══ RECORDS SUPPLIED ══

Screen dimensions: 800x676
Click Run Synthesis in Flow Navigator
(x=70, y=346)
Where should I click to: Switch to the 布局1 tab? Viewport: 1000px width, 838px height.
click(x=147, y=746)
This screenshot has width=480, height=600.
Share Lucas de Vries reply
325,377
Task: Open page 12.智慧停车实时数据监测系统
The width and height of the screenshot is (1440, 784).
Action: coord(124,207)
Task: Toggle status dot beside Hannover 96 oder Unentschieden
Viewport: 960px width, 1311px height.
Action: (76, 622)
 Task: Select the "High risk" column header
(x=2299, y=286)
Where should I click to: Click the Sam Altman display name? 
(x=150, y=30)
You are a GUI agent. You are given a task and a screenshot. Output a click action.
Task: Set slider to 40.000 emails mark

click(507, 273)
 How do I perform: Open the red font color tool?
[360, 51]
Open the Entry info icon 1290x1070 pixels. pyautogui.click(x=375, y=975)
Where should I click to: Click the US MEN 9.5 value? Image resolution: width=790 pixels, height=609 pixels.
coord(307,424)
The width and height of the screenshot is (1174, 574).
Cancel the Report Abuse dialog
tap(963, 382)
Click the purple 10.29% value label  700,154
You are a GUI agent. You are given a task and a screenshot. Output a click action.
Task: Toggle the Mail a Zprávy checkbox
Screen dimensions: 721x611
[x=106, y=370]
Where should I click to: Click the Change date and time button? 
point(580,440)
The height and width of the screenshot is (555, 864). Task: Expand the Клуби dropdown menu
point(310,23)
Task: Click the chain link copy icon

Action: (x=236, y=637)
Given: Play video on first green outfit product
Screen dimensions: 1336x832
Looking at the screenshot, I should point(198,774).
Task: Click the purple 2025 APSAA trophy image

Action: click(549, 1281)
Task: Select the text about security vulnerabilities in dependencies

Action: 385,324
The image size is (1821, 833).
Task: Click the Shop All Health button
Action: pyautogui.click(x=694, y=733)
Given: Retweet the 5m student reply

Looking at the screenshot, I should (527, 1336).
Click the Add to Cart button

═══

ACTIVITY —
An exact reproduction of all the entries above is required.

WORKED SOLUTION —
Screen dimensions: 800x676
Click Run Synthesis in Flow Navigator
(x=70, y=346)
Where should I click to: Switch to the 布局1 tab? Viewport: 1000px width, 838px height.
click(x=147, y=746)
This screenshot has width=480, height=600.
Share Lucas de Vries reply
325,377
Task: Open page 12.智慧停车实时数据监测系统
The width and height of the screenshot is (1440, 784).
Action: coord(124,207)
Task: Toggle status dot beside Hannover 96 oder Unentschieden
Viewport: 960px width, 1311px height.
Action: (76, 622)
 Task: Select the "High risk" column header
(x=2299, y=286)
Where should I click to: Click the Sam Altman display name? 
(x=150, y=30)
You are a GUI agent. You are given a task and a screenshot. Output a click action.
Task: Set slider to 40.000 emails mark

click(507, 273)
 How do I perform: Open the red font color tool?
[360, 51]
Open the Entry info icon 1290x1070 pixels. pyautogui.click(x=375, y=975)
Where should I click to: Click the US MEN 9.5 value? Image resolution: width=790 pixels, height=609 pixels.
coord(307,424)
The width and height of the screenshot is (1174, 574).
Cancel the Report Abuse dialog
tap(963, 382)
Click the purple 10.29% value label  700,154
You are a GUI agent. You are given a task and a screenshot. Output a click action.
Task: Toggle the Mail a Zprávy checkbox
Screen dimensions: 721x611
[x=106, y=370]
Where should I click to: Click the Change date and time button? 
point(580,440)
The height and width of the screenshot is (555, 864). Task: Expand the Клуби dropdown menu
point(310,23)
Task: Click the chain link copy icon

Action: (x=236, y=637)
Given: Play video on first green outfit product
Screen dimensions: 1336x832
Looking at the screenshot, I should point(198,774).
Task: Click the purple 2025 APSAA trophy image

Action: click(549, 1281)
Task: Select the text about security vulnerabilities in dependencies

Action: 385,324
The image size is (1821, 833).
Task: Click the Shop All Health button
Action: pyautogui.click(x=694, y=733)
Given: Retweet the 5m student reply

Looking at the screenshot, I should (527, 1336).
Click the Add to Cart button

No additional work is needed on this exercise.